We collated data from our live dashboard and calculated monthly percentages of patients with febrile UTI, monthly percentages of patients with abnormal urinalysis, and monthly antibiotic administration frequencies for our study period. The F-test was used to compare differences in standard deviation.

We utilized interrupted time series analysis (ITS) to estimate the effects of the intervention. ITS is a quasi-experimental design which uses regression techniques to analyze if the data pattern after an intervention differs significantly from pre-intervention trends [12]. ITS techniques have a broad literature basis for the evaluation of healthcare quality improvement programs, and offer the flexibility to assess if changes in the outcomes of interest are attributable to the intervention [13]. We assessed our model for the presence of autocorrelation of residuals by utilizing autocorrelation function (ACF) and partial autocorrelation function (pACF) plots, and Breusch-Godfrey tests up to lag 7. We assessed for stationarity and the presence of a unit root with the use of the augmented Dickey-Fuller test. For the augmented Dickey-Fuller test, results were considered statistically significant if p < 0.1, owing to the low power of the augmented Dickey-Fuller test in situations such as this one with limited data availability [14]. We further explored the suitability of autoregressive integrated moving average (ARIMA)-based regression models utilizing the approach outlined by Box and Jenkins [15]. Final ITS models were ordinary least squares models with Newey-West standard errors.
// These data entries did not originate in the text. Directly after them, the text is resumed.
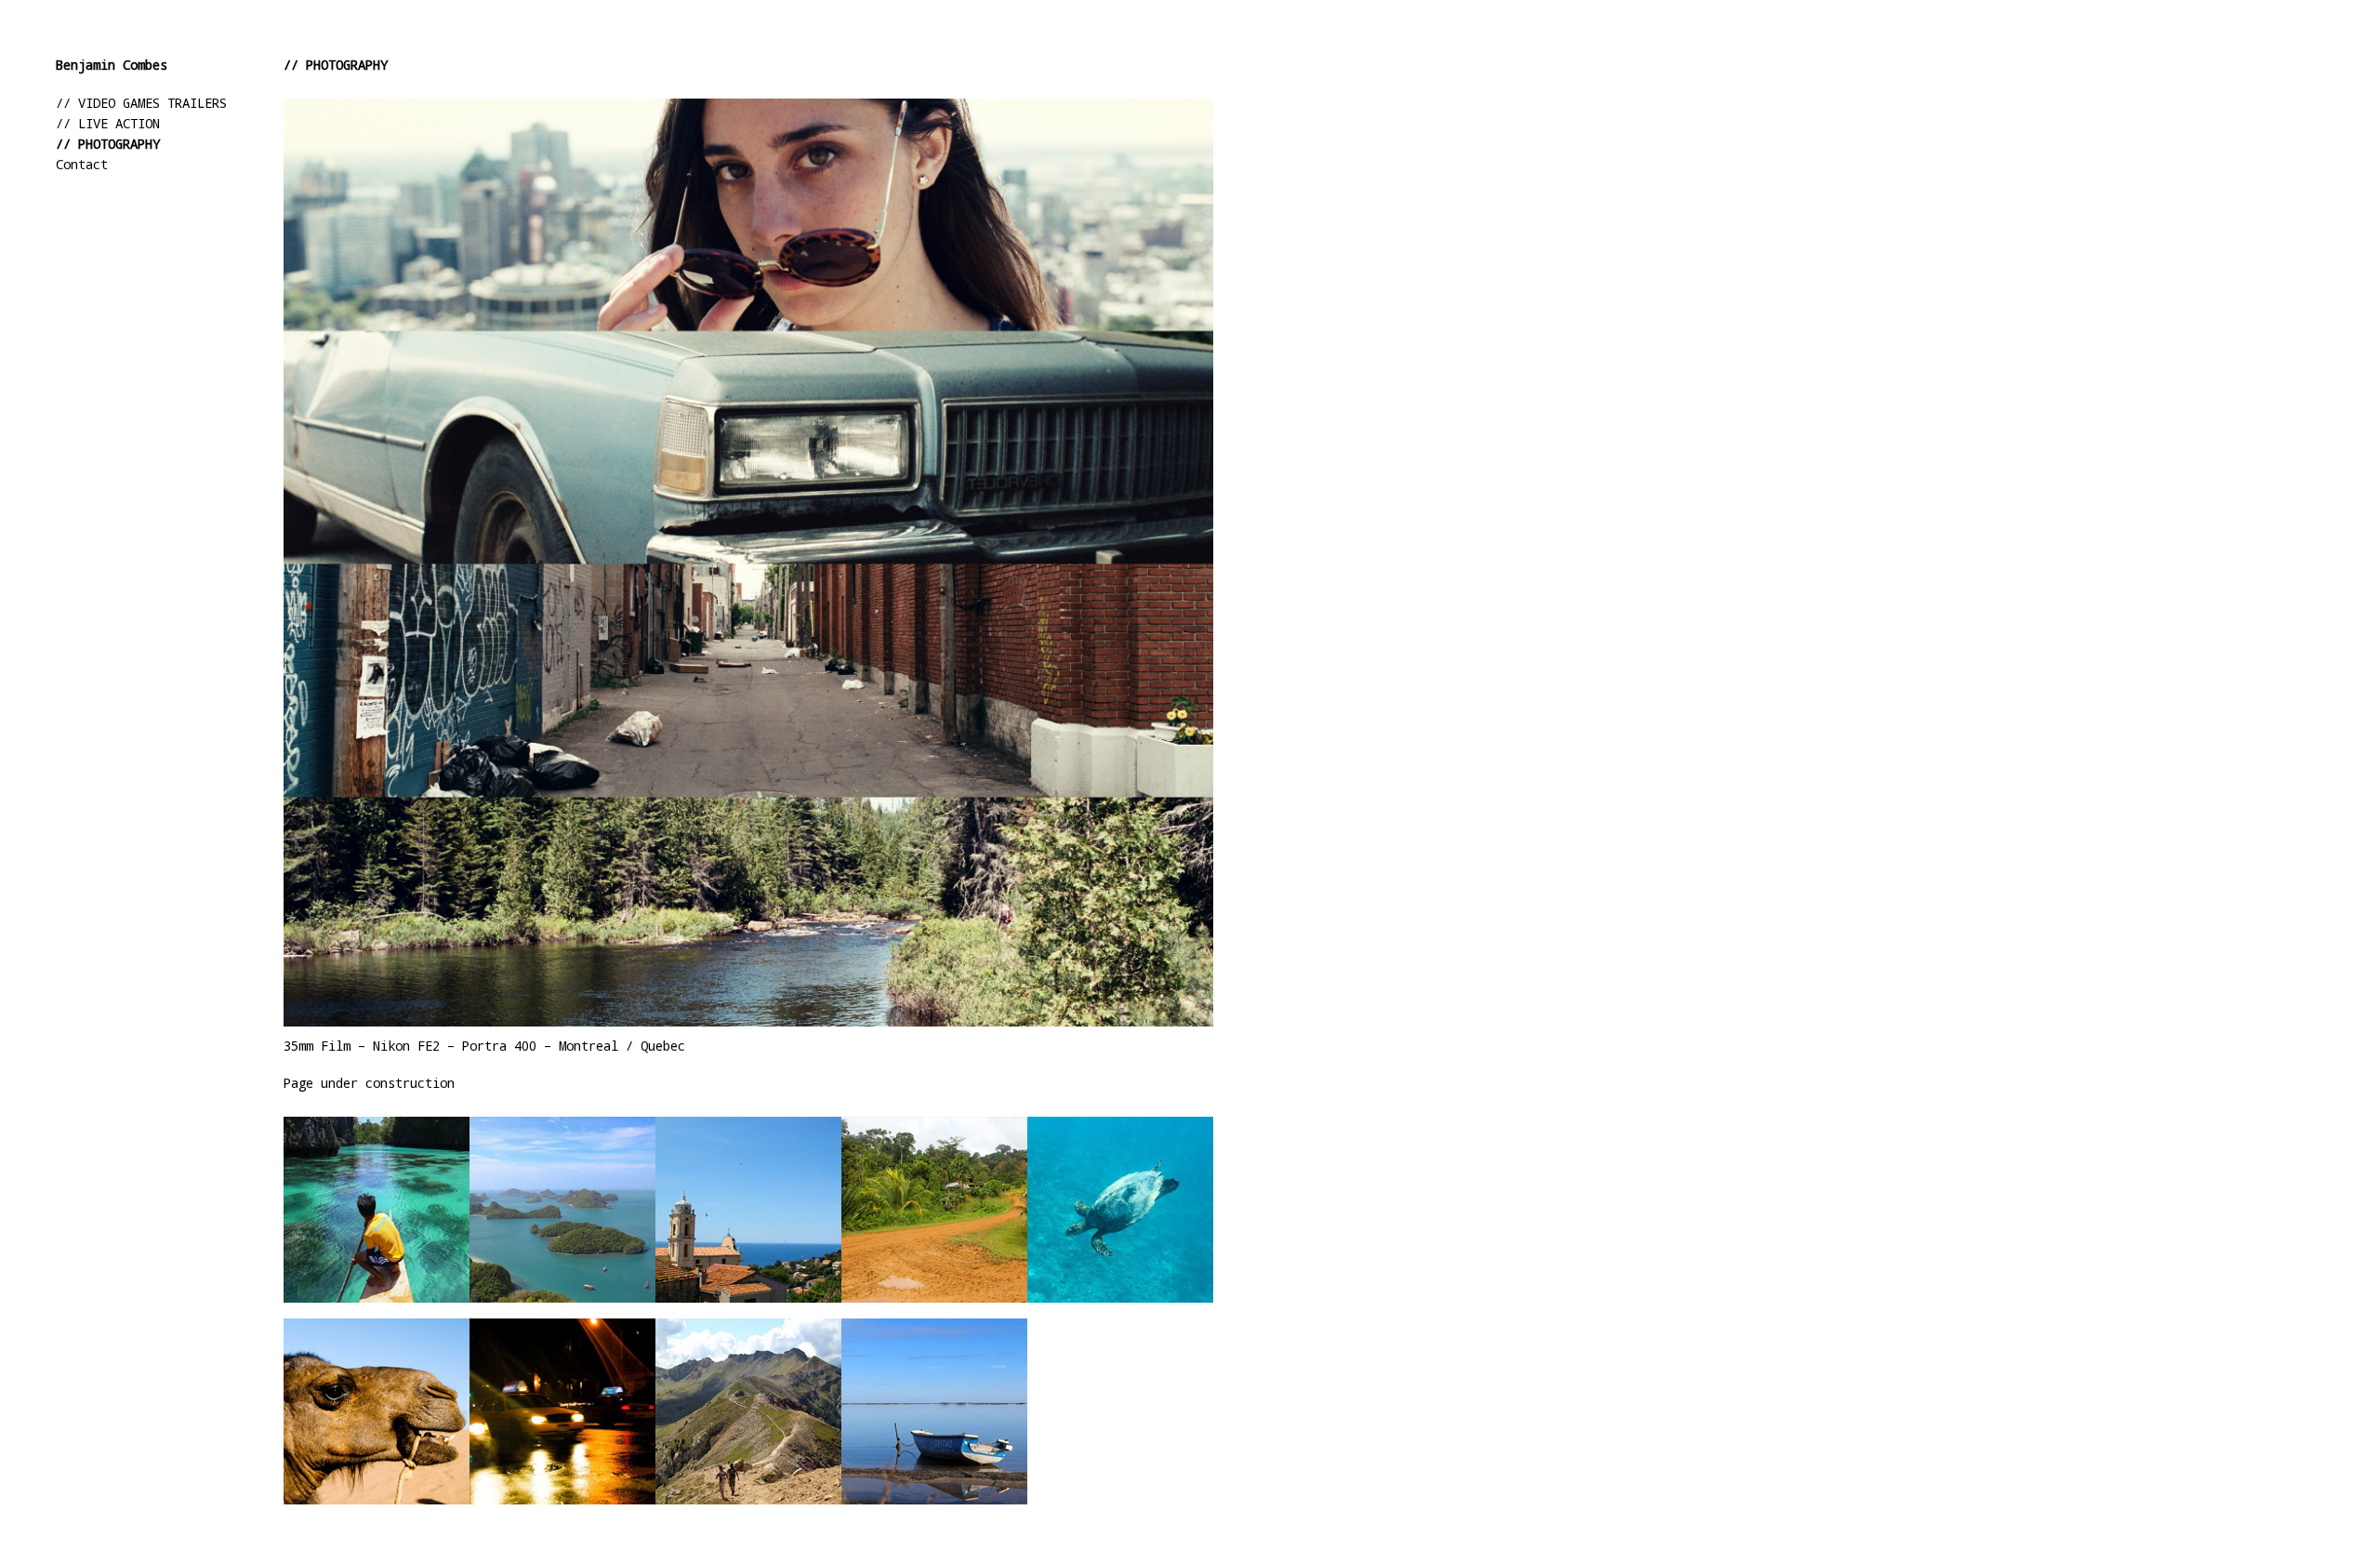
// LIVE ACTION (108, 123)
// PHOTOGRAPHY (108, 143)
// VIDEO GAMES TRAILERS (141, 103)
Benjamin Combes (111, 64)
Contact (82, 164)
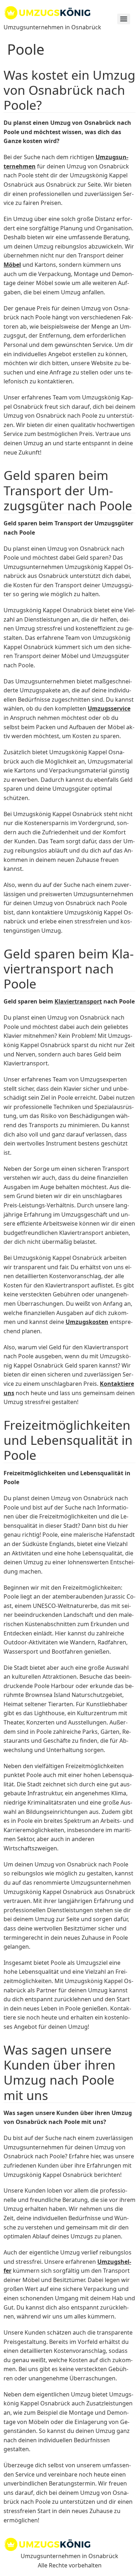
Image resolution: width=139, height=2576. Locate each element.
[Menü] (123, 19)
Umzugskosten (87, 1322)
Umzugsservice (109, 708)
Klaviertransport (78, 1001)
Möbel (12, 265)
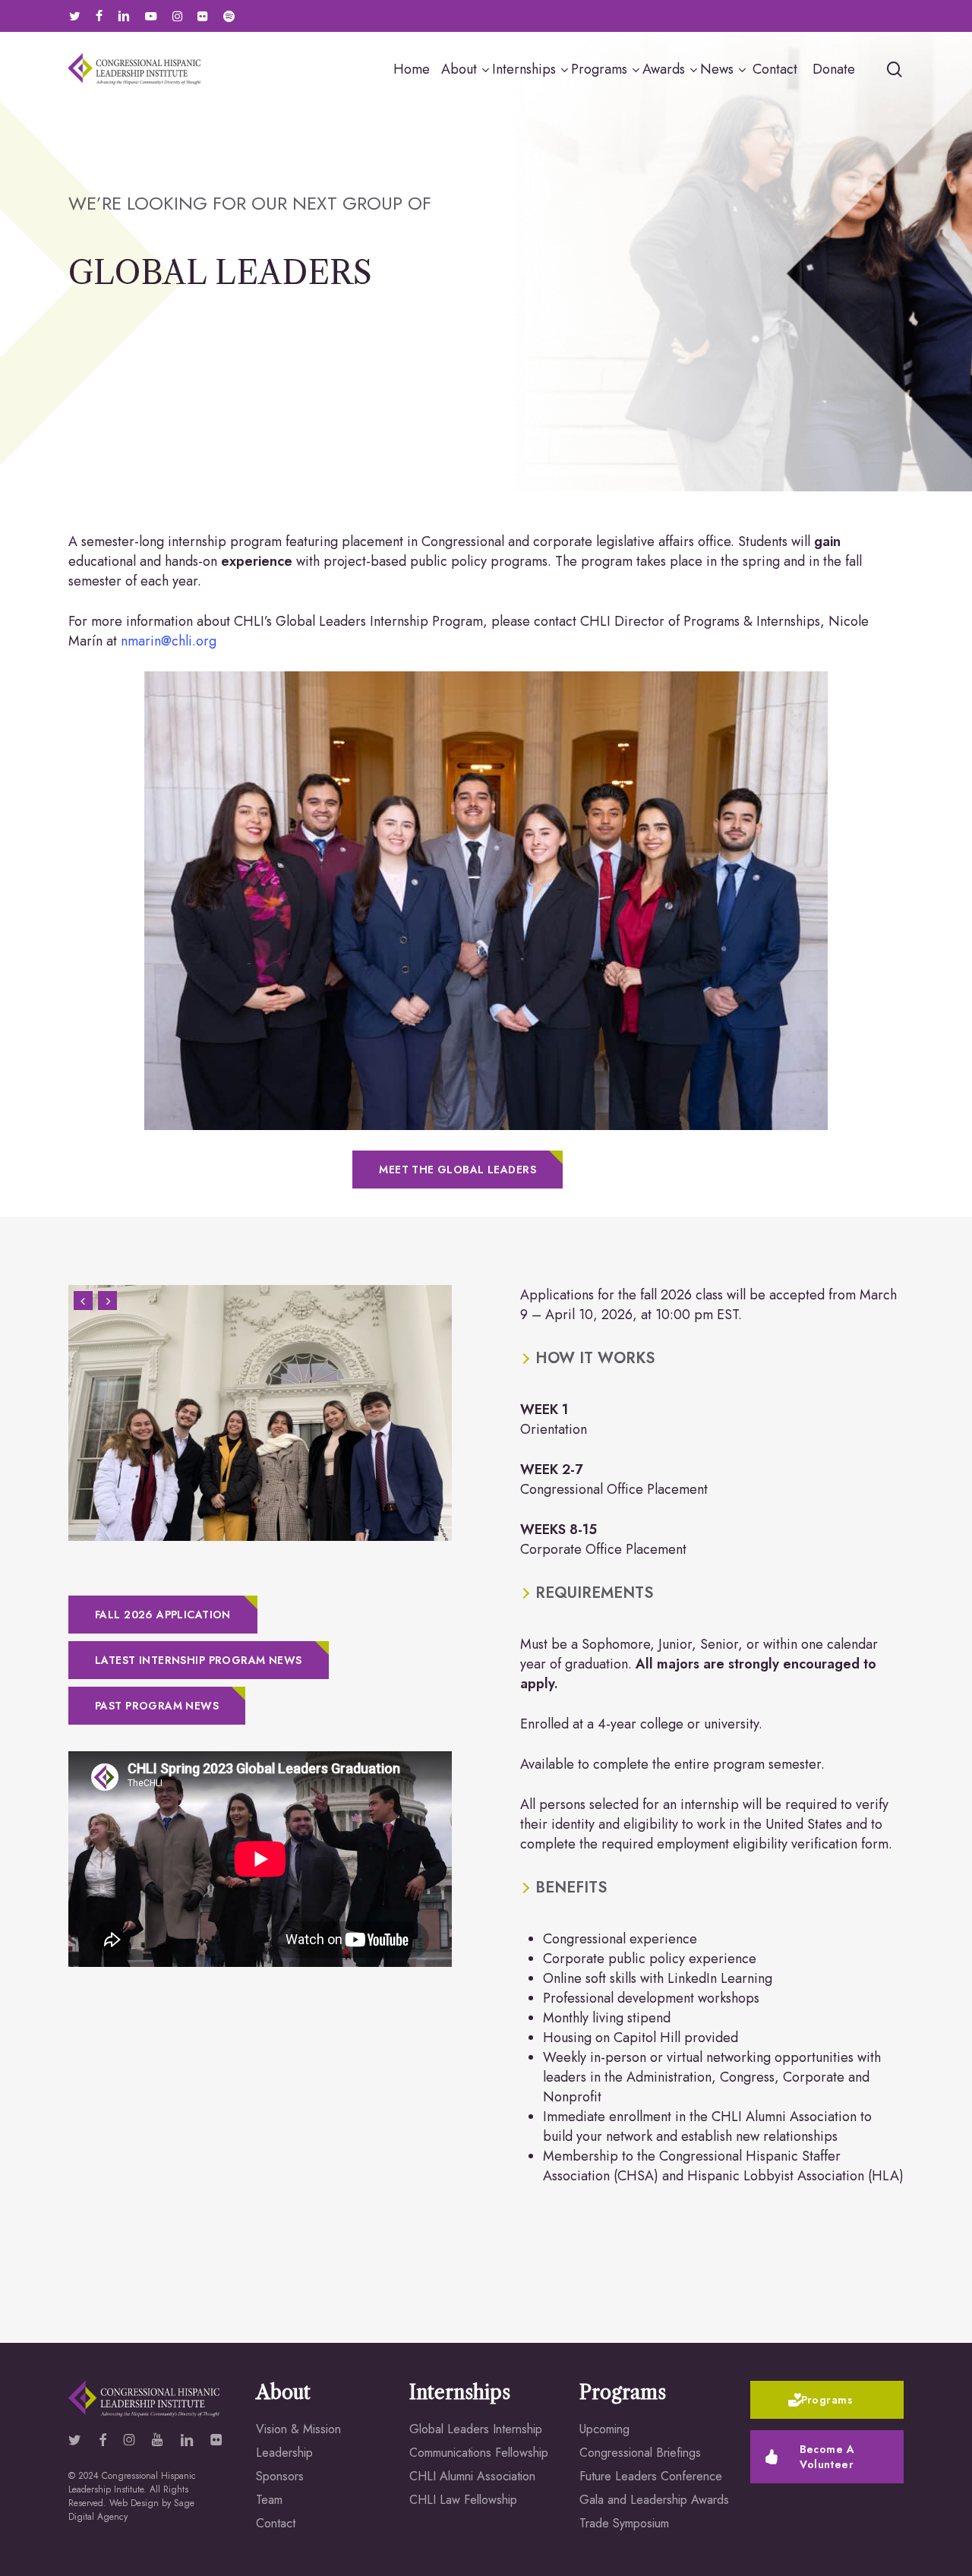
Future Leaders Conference (650, 2476)
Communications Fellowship (478, 2452)
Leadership (284, 2452)
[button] (457, 1170)
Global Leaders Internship (475, 2429)
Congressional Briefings (640, 2452)
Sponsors (280, 2476)
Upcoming (604, 2429)
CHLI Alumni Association (472, 2476)
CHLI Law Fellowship (463, 2499)
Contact (275, 2523)
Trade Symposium (624, 2523)
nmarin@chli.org (170, 641)
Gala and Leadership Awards (654, 2499)
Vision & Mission (298, 2429)
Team (269, 2499)
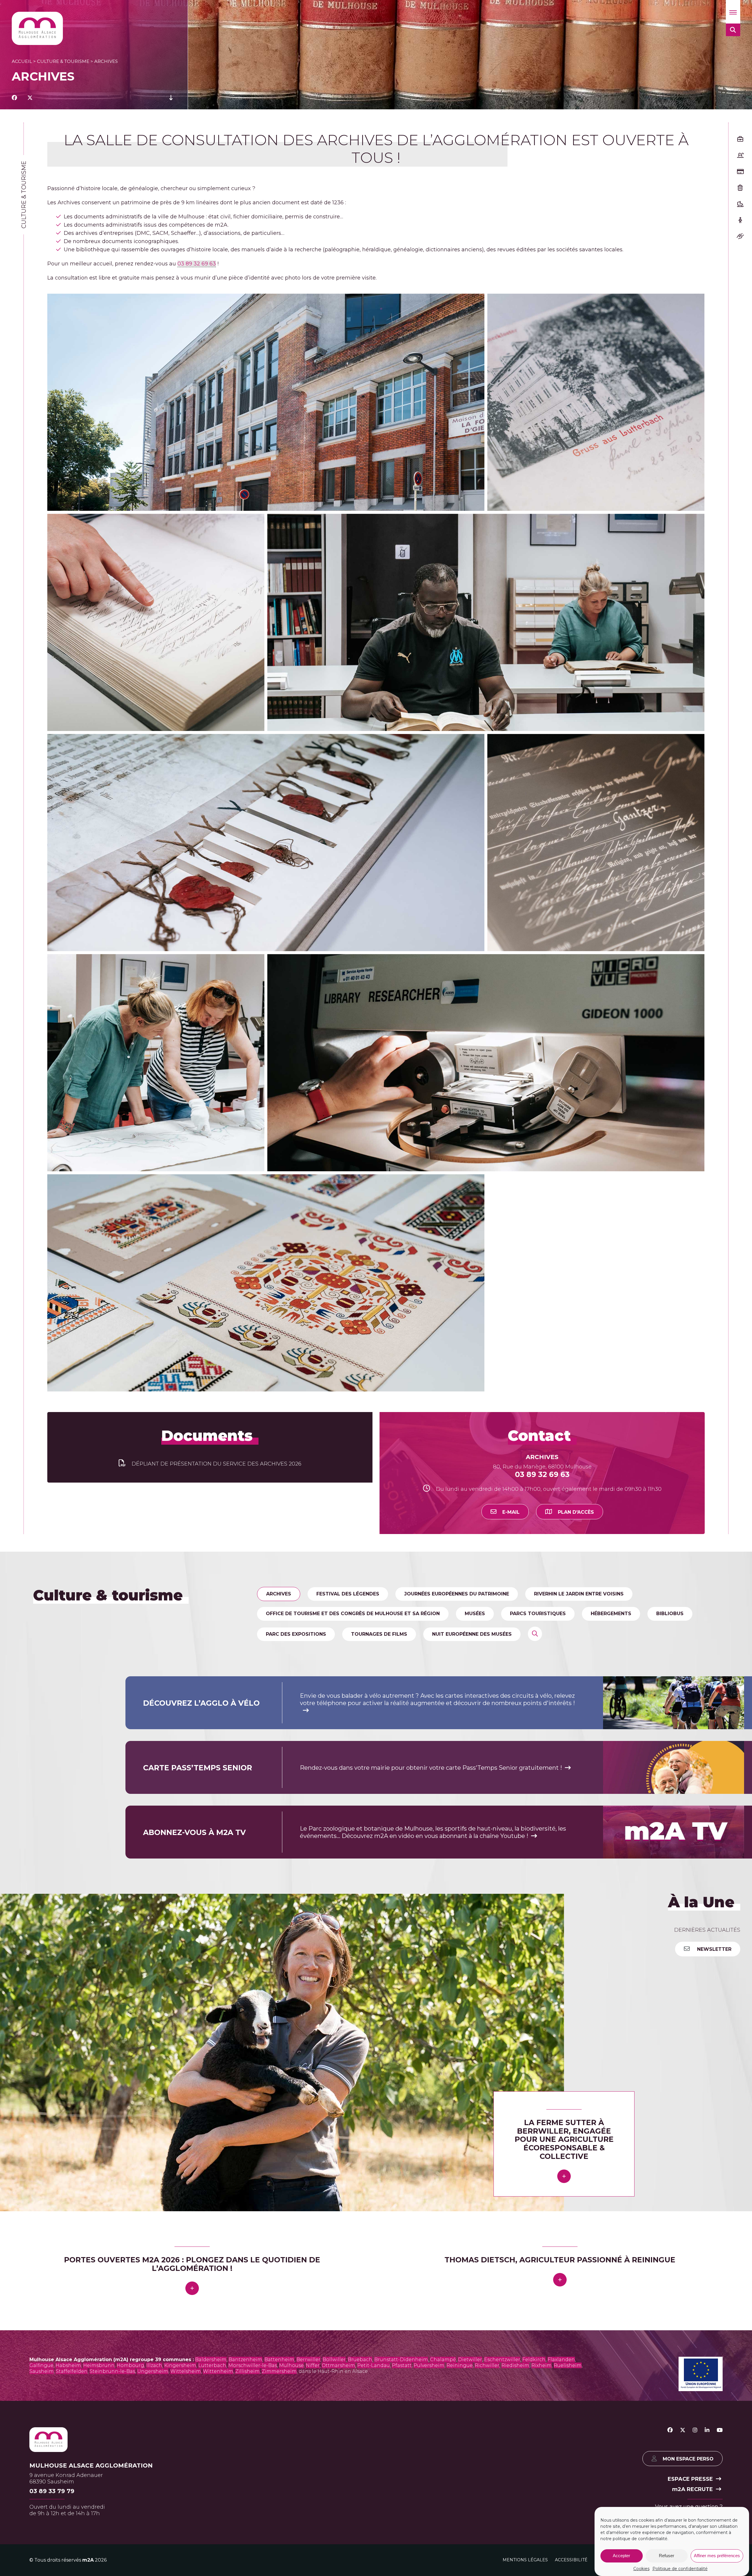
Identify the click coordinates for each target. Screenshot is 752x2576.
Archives (278, 1594)
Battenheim (279, 2359)
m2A (88, 2560)
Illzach (154, 2365)
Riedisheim (515, 2365)
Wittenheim (218, 2371)
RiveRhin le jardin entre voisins (579, 1594)
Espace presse (690, 2479)
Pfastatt (402, 2365)
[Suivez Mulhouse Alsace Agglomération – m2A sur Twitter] (682, 2430)
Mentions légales (525, 2559)
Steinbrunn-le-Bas (112, 2371)
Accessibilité (571, 2559)
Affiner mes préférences (717, 2555)
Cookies (641, 2568)
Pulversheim (429, 2365)
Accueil (22, 61)
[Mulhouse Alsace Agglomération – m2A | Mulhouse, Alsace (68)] (37, 28)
All other tests were considered statistically significant if p < 0.05. Data analysis was conducted in R v4.0.2 (R Foundation for Statistical Computing™, Vienna, Austria) with use of the Tidyverse™ and Forecast™ packages [16, 17].

The office-based urologic procedure antibiotic prophylaxis standing order was approved by our health system Standing Order Committee. We carefully followed our institution’s guidance for determination of institutional review board (IRB) exemption, and it was determined that this quality improvement initiative was not subject to protocol approval by the IRB.